But I wonder when we'll be happy? Do we expect colleagues friends and family to be 100% laser-accurate 100% of the time? I'd wager we don't. Should we expect that from an artificial intelligence too?
Usually I’m using a minimum of 200k tokens to start with gemini 2.5.
- (1e(1e10) + 1) - 1e(1e10)
- sqrt(sqrt(2)) * sqrt(sqrt(2)) * sqrt(sqrt(2)) * sqrt(sqrt(2))
So when I punched in 1/3 it was exactly 1/3.
Mainly I meant to push back against the reflexive comparison to a friend or family member or colleague. AI is a multi-purpose tool that is used for many different kinds of tasks. Some of these tasks are analogues to human tasks, where we should anticipate human error. Others are not, and yet we often ask an LLM to do them anyway.
You could say that when I use my spanner/wrench to tighten a nut it works 100% of the time, but as soon as I try to use a screwdriver it's terrible and full of problems and it can't even reliably so something as trivially easy as tighten a nut, even though a screwdriver works the same way by using torque to tighten a fastener.
Well that's because one tool is designed for one thing, and one is designed for another.
And it is also not just about the %. It is also about the type of error. Will we reach a point we change our perception and say these are expected non-human error?
Or could we have a specific LLM that only checks for these types of error?
And tools in the game, even more so (there's no excuse for the engineered).
"AI"s are designed to be reliable; "AGI"s are designed to be intelligent; "LLM"s seem to be designed to make some qualities emerge.
> one tool is designed for one thing, and one is designed for another
The design of LLMs seems to be "let us see where the promise leads us". That is not really "design", i.e. "from need to solution".
Then why are we using them to write code, which should produce reliable outputs for a given input...much like a calculator.
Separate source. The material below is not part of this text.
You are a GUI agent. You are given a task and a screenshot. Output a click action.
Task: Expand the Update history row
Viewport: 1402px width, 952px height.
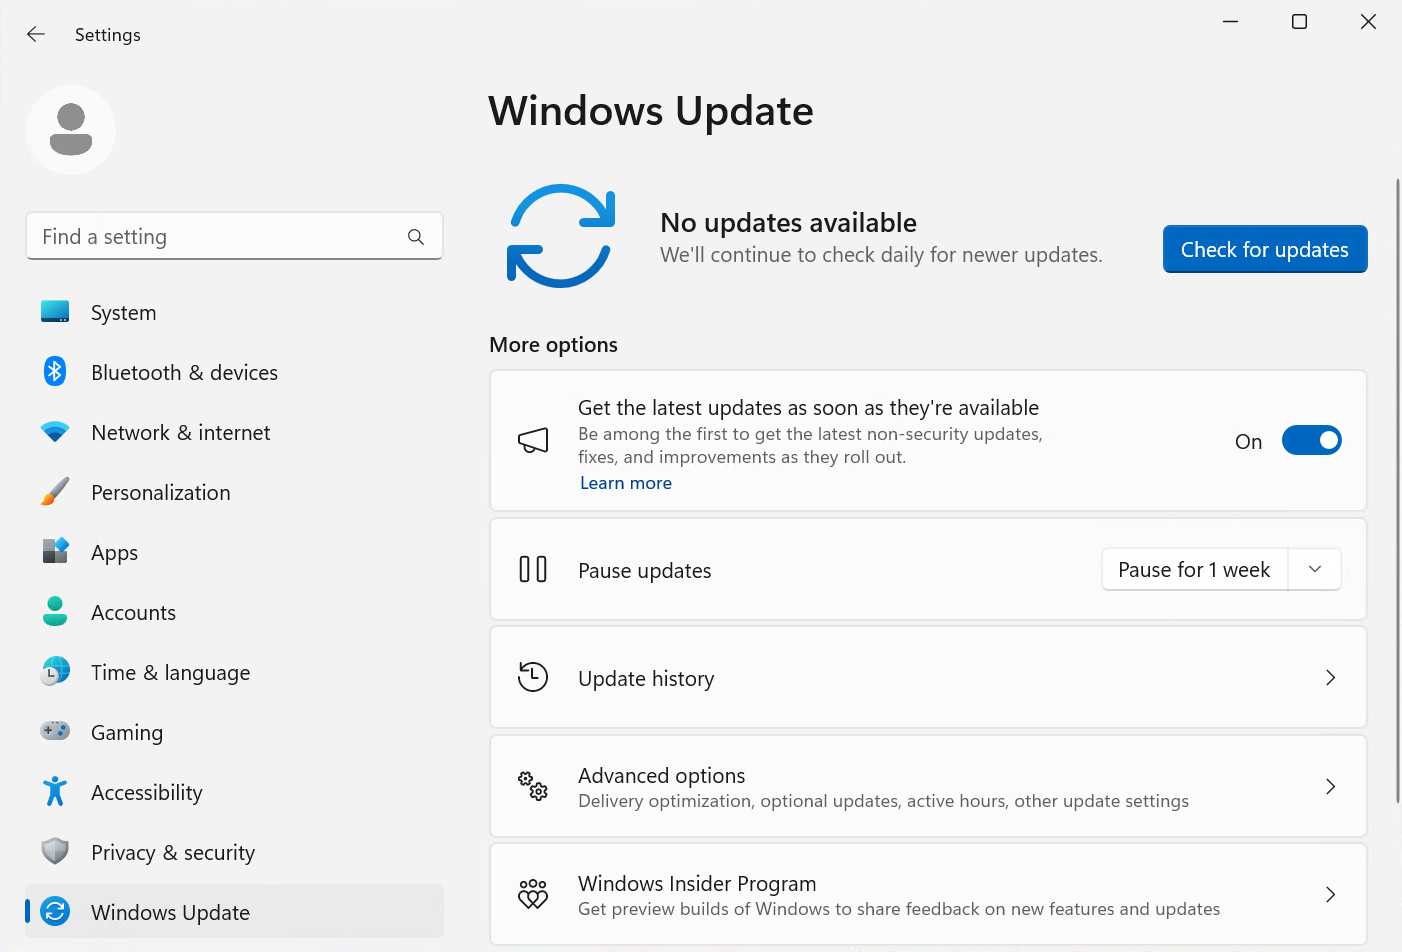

Obviously we want the code to produce correct results for whatever input we give, and as it stands now, I can't trust LLM output without reviewing first. Still a helpful tool, but ultimately my desire would be to have them be as accurate as a calculator so they can be trusted enough to not need the review step.
Using an LLM and being OK with untrustworthy results, it'd be like clicking the terminal icon on my dock and sometimes it opens terminal, sometimes it might open a browser, or just silently fail because there's no reproducible output for any given input to an LLM. To me that's a problem, output should be reproducible, especially if it's writing code.
Your interaction with LLMs is categorically closer to interactions with people than with a calculator. Your inputs into it are language.
Of course the two are different. A calculator is a computer, an LLM is not. Comparing the two is making the same category error which would confuse Mr. Babbage, but in reverse.
(“On two occasions, I have been asked [by members of Parliament], 'Pray, Mr. Babbage, if you put into the machine wrong figures, will the right answers come out?' I am not able to rightly apprehend the kind of confusion of ideas that could provoke such a question.”)
That generally seems right to me, given how much we hold in our heads when you’re discussing something with a coworker.
If we have an intern junior dev on our team do we expect them to be 100% totally correct all the time? Why do we have a culture of peer code reviews at all if we assume that every one who commits code is 100% foolproof and correct 100% of the time?
Truth is we don't trust all the humans that write code to be perfect. As the old-as-the-hills saying goes "we all make mistakes". So replace "LLM" in your comment above with "junior dev" and everything you said still applies wether it is LLMs or inexperienced colleagues. With code, there is very rarely a single "correct" answer to how to implement something (unlike the calculator tautology you suggest) anyway, so an LLM or an intern (or even an experienced colleague) absolutely nailing their PRs with zero review comments etc seems unusual to me.
So we go back to the original - and I admit quite philosophical - point: when will we be happy? We take on juniors because they do the low-level and boring work and we need to keep an eye on their output until they learn and grow and improve ... but we cannot do the same for a LLM?
What we have today was literally science fiction not so long ago (e.g. "Her" movie from 2013 is now a reality pretty much). Step back for a moment - the fact we are even having this discussion that "yeah it writes code but it needs to be checked" is just mind-blowing that it even writes code that is mostly-correct at all. Give things another couple of years and its going to be even better.